I’m not sure :net_kernel.monitor_nodes will give me what I’m looking for. I want to know when it is safe to connect to the C-Node. And according to the Erlang docs:

A nodeup message is delivered to all subscribing processes when a new node is connected

Maybe just a retry with a timeout or limit on the number of retries will work.

benwilson512 · May 29, 2020, 5:50pm

How would the C node be connected, but not ready to be connected to?

mmyers · May 29, 2020, 5:57pm

How would the C node be connected, but not ready to be connected to?
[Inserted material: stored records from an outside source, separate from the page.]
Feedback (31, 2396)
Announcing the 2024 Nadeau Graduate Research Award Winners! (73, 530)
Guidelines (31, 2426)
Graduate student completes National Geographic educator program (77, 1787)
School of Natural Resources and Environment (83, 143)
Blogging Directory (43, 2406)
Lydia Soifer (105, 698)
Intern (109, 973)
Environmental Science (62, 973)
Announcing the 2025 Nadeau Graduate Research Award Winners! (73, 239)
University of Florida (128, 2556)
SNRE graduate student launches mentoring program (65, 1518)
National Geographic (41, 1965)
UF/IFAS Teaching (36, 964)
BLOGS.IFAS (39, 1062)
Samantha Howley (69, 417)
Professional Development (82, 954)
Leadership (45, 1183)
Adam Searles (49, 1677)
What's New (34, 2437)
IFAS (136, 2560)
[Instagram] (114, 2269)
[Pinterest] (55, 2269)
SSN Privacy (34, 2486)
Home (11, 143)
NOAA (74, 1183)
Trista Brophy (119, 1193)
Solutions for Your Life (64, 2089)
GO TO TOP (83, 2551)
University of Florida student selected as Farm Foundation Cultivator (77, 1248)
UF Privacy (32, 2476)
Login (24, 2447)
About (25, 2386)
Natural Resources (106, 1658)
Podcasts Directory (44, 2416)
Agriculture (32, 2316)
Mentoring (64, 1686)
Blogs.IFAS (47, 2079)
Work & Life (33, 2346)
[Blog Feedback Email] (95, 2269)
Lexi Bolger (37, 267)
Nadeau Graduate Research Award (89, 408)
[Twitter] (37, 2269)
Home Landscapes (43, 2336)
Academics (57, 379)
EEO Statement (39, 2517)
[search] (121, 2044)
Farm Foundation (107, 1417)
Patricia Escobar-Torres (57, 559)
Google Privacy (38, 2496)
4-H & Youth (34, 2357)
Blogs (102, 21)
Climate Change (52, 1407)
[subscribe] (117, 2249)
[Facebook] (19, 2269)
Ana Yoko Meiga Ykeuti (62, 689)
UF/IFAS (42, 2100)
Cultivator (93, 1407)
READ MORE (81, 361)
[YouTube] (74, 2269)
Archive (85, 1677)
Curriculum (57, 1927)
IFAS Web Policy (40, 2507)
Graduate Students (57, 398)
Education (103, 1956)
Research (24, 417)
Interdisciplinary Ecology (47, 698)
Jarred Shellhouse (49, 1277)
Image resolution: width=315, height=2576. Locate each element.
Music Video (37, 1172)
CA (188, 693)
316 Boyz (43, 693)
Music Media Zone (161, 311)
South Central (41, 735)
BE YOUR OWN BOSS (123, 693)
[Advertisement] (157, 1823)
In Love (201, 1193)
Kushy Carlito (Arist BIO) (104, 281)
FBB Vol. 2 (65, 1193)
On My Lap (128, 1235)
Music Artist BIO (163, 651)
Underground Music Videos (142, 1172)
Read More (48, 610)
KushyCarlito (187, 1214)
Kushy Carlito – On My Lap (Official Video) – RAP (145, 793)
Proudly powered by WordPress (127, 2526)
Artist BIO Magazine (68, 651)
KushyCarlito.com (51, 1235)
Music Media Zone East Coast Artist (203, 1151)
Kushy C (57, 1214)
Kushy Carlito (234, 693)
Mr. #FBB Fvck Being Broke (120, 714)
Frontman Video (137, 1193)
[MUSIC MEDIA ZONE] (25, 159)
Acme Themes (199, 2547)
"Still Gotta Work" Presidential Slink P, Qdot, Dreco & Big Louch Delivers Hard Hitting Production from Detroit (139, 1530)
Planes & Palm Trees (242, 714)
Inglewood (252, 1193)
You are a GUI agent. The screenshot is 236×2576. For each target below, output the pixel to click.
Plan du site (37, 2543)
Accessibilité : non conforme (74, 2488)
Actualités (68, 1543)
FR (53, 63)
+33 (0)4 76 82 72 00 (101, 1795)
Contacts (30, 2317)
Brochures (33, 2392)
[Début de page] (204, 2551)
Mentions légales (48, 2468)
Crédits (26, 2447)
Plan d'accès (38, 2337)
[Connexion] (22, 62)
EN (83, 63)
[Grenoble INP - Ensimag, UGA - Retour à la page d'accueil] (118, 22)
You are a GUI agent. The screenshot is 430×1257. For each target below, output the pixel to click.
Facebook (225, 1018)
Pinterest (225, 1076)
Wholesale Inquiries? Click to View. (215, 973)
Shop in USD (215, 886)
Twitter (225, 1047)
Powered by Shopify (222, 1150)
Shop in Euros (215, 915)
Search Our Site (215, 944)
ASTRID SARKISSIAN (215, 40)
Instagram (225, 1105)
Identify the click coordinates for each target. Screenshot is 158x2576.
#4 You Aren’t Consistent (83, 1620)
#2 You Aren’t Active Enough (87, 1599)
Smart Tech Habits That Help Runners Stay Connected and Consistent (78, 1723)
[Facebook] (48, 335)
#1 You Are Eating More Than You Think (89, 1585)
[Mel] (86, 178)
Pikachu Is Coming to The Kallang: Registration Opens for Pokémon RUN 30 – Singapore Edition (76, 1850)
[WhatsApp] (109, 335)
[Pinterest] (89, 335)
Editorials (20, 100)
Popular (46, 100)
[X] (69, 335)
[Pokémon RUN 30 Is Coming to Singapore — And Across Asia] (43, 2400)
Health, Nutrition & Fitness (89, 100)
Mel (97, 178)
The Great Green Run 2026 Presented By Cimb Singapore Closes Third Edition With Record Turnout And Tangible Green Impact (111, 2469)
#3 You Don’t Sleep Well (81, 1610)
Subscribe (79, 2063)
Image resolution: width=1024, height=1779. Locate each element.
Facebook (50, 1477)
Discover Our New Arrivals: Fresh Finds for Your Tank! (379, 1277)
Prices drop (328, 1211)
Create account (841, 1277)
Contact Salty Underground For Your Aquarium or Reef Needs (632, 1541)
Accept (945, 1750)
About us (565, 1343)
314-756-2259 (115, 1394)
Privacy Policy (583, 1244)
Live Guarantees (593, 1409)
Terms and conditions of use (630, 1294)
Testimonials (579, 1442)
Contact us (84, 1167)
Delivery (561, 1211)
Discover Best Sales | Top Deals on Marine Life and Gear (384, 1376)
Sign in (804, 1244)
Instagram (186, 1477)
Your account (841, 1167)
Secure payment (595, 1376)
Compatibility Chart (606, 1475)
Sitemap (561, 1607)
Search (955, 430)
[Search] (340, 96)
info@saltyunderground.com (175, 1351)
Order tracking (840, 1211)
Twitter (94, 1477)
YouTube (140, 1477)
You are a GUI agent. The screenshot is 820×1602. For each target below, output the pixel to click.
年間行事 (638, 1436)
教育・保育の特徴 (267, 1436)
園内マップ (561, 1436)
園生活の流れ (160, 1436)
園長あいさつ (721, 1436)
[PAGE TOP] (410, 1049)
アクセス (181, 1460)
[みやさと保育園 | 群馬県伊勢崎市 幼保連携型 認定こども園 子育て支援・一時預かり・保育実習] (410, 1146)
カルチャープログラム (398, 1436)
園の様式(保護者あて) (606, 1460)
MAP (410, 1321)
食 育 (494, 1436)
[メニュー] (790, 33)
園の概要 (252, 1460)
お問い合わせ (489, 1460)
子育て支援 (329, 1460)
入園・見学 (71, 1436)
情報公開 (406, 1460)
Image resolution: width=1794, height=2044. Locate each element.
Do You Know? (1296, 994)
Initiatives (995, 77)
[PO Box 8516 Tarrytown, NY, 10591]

Exactly. The C-Node is not connected initially, which is why net_kernel.monitor_nodes won’t work.
There is a delay between starting the C-Node process, and the C-Node having an open socket, ready to receive a connection from an Elixir/Erlang node. That delay is what I want to account for with something better than a fixed sleep time.

benwilson512 · May 29, 2020, 5:59pm

Which is what the messaging solution provides. You :net_kernel.monitor_nodes, and then receive do with a pattern to wait for the nodeup message.

mmyers · May 29, 2020, 11:32pm

Thanks for your feedback. I have a solution.

The problem I was seeing in my tests occurred when trying to send a message before the C node was listening.

    Elixir                        C node        
-------------      ------------------------------------
  Port.open()  --->   OS process starts running C node
                                    |
  Send message ---> (X) not ready, Epmd connection fails
                                    |
                     (ei_listen, ei_publish, ei_accept)
  Send message --->    Epmd connection to C node (OK)

Comments from @benwilson512 and @ityonemo made me think, “What if the C node initiated the connection back to the Elixir node, instead of the other way around?” And maybe that’s how they were thinking it worked (or should have worked) in the first place. The initial code was just from sample C node code found on online, where the C node published itself to Epmd and listened, waiting for Elixir nodes to connect, as diagrammed above.

So I changed the C node to initiate the node connection, rather than just waiting for a connection:

    Elixir                     C node
--------------      --------------------------------
Port.open()    ---> OS process starts running C node
                                 |
connected (OK) <---        ei_connect()

And after I remembered that C nodes are hidden, and used :net_kernel.monitor_nodes(true, node_type: :hidden), then I did get a :nodeup message!

This also simplified the code on the C node side, I can just call ei_connect, and don’t have to use ei_listen, ei_publish and ei_accept.

ityonemo · May 30, 2020, 12:18am

shoot! I should have been more specific and reminded you that C nodes are hidden.